Hal itu dikatakan Luhut untuk menanggapi laporan keuangan PT Garuda Indonesia (Persero) Tbk. yang dinyatakan salah oleh Otoritas Jasa Keuangan, Bursa Efek Indonesia, dan Kementerin Keuangan.
“Makanya zaman sekarang ini tidak boleh lagi kita bohong-bohong. Sekarang pemerintah itu jauh lebih transparan,” ujar Luhut di kantor Kementerian Koordinator Bidang Kemaritiman, Selasa, (2/7/2019) seperti dilansir Tempo.
Luhut menyayangkan ada pihak-pihak yang masih menganggap bahwa pemerintah dapat dibohongi. Mantan Duta Besar RI untuk Singapura itu melanjutkan, dugaan kecurangan dapat segera ketahuan lantaran saat ini, pihak-pihak independen atau lembaga pengawas telah mumpuni dalam melakukan fungsi monitoring.
Luhut menambahkan bahwa kasus laporan keuangan BUMN itu bukan satu-satunya persoalan yang mendera maskapai. Tanpa menyertakan keterangan detail, ia menyebut maskapai pelat merah ini telah menanggung sejumlah masalah dari dulu.
Misalnya masalah harga tiket pesawat yang belakangan ramai dikritik. Berantai dengan persoalan itu, faktor maskapai memukul harga salah satu pendorongnya lantaran harga jual avtur tak kompetitif.
MONOPOLI PERTAMINA
Ia mengatakan bahan bakar utama pesawat tersebut saat ini dipasarkan secara monopoli oleh Pertamina. “Kita tidak efisien dalam banyak hal, seperti minyak, itu tadi misalnya kenapa harus monopoli Pertamina. Ini tidak boleh terjadi,” ucapnya.

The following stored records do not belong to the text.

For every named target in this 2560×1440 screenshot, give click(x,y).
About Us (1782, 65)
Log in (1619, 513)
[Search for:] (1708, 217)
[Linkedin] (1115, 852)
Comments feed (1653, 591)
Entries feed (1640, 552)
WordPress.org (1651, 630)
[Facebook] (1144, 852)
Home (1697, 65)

Ia menyarankan, semestinya Indonesia mengundang pesaing baru untuk penjualan avtur, seperti Shell dan Total yang menjual bensin untuk kendaraan bermotor.
PT Garuda Indonesia (Persero) Tbk. sebelumnya telah dinyatakan bersalah dan wajib membayar denda laporan keuangan oleh OJK serta BEI. Total denda yang mesti dibayarkan maskapai pelat merah itu Rp 1,25 miliar dengan rincian Rp 1 miliar dibayarkan kepada OJK dan Rp 250 juta lainnya kepada BEI.
Perseroan mulanya terlilit perkara atas kasus laporan keuangan tahunan 2018 yang dimasalahkan kedua komisarisnya, Chairal Tanjung dan Dony Oskaria. Keduanya menyatakan ogah menandatangani laporan keuangan 2018 yang disampaikan kepada publik pada 5 April lalu lantaran terkesan dibedaki.
Dalam laporan itu, Garuda mengaku meraih laba sekitar US$5 juta pada 2018 setelah tahun sebelumnya merugi hingga US$213 juta. Perseroan kala itu mengakui piutang sebagai laba perusahaan. Piutang ini terkait pengadaan layanan hiburan di dalam pesawat dan konektivitas Wi-Fi yang melibatkan PT Mahaka Aero Teknologi.